Please note the source of the entire speech at the bottom of this webpage. The context of the speech is found in that source.
… It was here my grandparents were born—it is here I hope my grandchildren will be born.
I speak neither from false provincial pride nor artful political flattery. For no man about to enter high office in this country can ever be unmindful of the contribution this state has made to our national greatness.
Its leaders have shaped our destiny long before the great republic was born. Its principles have guided our footsteps in times of crisis as well as in times of calm. Its democratic institutions—including this historic body—have served as beacon lights for other nations as well as our sister states.
For what Pericles said to the Athenians has long been true of this commonwealth: “We do not imitate—for we are a model to others.”
And so it is that I carry with me from this state to that high and lonely office to which I now succeed more than fond memories of firm friendships. The enduring qualities of Massachusetts—the common threads woven by the Pilgrim and the Puritan, the fisherman and the farmer, the Yankee and the immigrant—will not be and could not be forgotten in this nation’s executive mansion.
They are an indelible part of my life, my convictions, my view of the past, and my hopes for the future.
Allow me to illustrate: During the last sixty days, I have been at the task of constructing an administration. It has been a long and deliberate process. Some have counseled greater speed.

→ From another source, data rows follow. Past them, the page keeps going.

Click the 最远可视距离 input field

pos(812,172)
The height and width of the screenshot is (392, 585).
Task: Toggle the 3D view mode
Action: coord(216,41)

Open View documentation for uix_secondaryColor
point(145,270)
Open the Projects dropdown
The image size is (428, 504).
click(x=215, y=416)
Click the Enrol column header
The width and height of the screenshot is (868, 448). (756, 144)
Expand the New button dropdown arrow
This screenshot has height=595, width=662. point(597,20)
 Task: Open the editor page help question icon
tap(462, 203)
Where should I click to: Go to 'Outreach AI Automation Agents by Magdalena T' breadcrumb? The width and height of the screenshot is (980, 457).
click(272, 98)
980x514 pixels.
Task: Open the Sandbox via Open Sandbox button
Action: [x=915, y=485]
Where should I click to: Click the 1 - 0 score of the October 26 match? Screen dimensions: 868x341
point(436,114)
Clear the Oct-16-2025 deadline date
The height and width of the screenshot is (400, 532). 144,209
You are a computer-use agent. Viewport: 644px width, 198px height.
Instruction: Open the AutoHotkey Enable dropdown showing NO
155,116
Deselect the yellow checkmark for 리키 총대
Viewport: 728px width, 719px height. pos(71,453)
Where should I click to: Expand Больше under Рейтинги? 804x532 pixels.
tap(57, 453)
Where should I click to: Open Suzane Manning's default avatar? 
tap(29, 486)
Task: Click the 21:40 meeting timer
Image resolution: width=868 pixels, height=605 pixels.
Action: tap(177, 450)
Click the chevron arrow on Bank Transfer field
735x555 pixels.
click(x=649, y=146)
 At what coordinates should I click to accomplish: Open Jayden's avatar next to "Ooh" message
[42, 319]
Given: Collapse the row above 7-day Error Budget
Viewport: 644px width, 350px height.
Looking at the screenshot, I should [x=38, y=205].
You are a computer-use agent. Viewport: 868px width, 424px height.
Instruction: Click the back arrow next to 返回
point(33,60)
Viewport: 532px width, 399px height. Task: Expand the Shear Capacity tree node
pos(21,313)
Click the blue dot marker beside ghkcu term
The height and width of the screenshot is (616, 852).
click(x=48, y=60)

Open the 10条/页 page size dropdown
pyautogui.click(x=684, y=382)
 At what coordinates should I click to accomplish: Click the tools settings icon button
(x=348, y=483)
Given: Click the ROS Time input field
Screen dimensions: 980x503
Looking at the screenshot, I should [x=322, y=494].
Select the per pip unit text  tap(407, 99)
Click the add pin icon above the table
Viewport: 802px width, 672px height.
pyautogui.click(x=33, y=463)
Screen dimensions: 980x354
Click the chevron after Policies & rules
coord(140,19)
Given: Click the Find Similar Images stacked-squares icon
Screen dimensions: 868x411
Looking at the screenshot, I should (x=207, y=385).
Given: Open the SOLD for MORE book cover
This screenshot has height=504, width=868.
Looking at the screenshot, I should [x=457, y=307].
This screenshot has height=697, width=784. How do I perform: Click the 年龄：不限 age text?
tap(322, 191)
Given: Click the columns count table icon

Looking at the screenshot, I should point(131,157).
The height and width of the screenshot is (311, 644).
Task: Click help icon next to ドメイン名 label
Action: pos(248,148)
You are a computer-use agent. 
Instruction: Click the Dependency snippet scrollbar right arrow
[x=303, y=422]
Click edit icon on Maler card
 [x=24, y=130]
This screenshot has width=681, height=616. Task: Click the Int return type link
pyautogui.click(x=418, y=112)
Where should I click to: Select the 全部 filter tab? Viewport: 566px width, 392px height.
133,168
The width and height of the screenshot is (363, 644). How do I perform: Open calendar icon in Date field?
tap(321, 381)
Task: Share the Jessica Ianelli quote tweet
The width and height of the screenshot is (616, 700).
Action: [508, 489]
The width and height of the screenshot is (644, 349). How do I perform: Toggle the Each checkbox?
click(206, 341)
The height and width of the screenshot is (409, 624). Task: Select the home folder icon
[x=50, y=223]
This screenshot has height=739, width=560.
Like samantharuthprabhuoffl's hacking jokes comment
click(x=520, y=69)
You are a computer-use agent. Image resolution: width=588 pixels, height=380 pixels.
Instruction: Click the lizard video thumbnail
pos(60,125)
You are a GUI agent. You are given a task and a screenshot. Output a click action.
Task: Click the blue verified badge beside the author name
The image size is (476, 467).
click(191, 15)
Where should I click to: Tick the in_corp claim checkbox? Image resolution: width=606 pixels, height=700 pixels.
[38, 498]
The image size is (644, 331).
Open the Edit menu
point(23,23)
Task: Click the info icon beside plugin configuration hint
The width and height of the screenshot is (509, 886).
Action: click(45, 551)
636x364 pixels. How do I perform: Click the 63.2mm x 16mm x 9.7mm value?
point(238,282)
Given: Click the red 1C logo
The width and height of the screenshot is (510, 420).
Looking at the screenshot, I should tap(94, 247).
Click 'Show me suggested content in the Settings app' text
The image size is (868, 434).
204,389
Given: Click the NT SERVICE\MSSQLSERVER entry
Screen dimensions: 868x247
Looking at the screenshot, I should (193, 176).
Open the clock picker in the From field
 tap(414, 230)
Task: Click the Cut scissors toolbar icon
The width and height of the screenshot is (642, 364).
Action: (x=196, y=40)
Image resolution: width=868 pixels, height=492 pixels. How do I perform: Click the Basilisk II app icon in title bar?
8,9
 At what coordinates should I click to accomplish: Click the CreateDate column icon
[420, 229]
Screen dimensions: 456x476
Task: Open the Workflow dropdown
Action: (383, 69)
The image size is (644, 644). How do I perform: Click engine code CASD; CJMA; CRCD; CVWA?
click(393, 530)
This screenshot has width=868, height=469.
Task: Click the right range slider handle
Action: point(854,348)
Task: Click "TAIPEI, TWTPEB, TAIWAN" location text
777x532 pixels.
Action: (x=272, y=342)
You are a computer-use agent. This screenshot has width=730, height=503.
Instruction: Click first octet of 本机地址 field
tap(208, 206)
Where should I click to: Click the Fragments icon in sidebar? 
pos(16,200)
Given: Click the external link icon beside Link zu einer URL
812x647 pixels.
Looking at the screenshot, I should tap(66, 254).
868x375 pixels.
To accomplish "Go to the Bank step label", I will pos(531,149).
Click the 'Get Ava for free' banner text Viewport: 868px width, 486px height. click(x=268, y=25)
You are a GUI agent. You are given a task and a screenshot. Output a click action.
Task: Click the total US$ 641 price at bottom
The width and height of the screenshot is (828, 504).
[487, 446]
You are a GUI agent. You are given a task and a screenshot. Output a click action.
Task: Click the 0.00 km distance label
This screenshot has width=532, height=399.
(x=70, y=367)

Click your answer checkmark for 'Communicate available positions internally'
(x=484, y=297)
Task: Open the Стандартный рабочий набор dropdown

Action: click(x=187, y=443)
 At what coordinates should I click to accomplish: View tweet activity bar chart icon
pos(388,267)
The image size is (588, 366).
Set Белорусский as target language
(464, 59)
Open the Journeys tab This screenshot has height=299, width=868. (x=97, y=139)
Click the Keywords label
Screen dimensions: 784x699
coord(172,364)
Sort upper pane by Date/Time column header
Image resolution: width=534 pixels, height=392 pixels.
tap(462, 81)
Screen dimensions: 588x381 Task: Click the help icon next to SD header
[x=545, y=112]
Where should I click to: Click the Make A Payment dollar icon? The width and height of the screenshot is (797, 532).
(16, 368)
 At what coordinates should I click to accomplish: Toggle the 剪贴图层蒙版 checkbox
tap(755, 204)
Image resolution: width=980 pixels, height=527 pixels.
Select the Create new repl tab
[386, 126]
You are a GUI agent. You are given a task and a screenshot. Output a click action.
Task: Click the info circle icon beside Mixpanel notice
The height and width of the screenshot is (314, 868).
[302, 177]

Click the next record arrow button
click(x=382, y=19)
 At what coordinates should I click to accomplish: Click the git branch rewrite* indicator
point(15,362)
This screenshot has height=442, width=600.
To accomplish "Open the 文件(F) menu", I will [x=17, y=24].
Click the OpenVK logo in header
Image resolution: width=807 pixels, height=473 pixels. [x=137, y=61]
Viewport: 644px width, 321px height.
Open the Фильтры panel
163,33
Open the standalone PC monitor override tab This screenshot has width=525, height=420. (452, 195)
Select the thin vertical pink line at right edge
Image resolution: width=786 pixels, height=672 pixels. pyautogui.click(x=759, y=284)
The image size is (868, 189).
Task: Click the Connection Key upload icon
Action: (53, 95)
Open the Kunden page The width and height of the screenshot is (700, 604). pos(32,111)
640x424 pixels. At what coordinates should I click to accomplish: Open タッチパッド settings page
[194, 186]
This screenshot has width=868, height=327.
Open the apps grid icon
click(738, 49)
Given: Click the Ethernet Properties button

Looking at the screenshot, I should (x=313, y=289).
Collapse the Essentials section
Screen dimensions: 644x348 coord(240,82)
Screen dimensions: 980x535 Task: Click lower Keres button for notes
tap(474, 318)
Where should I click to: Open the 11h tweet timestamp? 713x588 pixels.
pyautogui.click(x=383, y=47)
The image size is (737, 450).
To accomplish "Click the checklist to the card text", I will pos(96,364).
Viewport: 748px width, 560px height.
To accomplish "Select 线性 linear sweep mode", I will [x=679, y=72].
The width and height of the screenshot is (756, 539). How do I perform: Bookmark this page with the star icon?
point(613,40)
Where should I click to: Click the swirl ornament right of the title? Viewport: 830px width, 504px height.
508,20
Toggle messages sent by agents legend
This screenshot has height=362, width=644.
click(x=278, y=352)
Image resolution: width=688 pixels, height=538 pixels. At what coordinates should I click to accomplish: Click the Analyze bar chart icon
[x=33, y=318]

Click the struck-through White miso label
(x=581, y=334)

Others have counseled more expedient tests.
But I have been guided by the standard John Winthrop set before his shipmates on the flagship Arbella three hundred and thirty-one years ago, as they, too, faced the task of building a new government on a perilous frontier.
“We must always consider,” he said, “that we shall be as a city upon a hill—the eyes of all people are upon us.”
Today the eyes of all people are truly upon us—and our governments, in every branch, at every level, national, state and local, must be as a city upon a hill—constructed and inhabited by men aware of their great trust and their great responsibilities.
For we are setting out upon a voyage in 1961 no less hazardous than that undertaken by the Arabella in 1630. We are committing ourselves to tasks of statecraft no less awesome than that of governing the Massachusetts Bay Colony, beset as it was then by terror without and disorder within. …
-What does JFK think has been Massachusetts’ role, and his new role, for the nation?
-What, if anything, is similar between Winthrop’s and JFK’s “City upon a Hill” reference?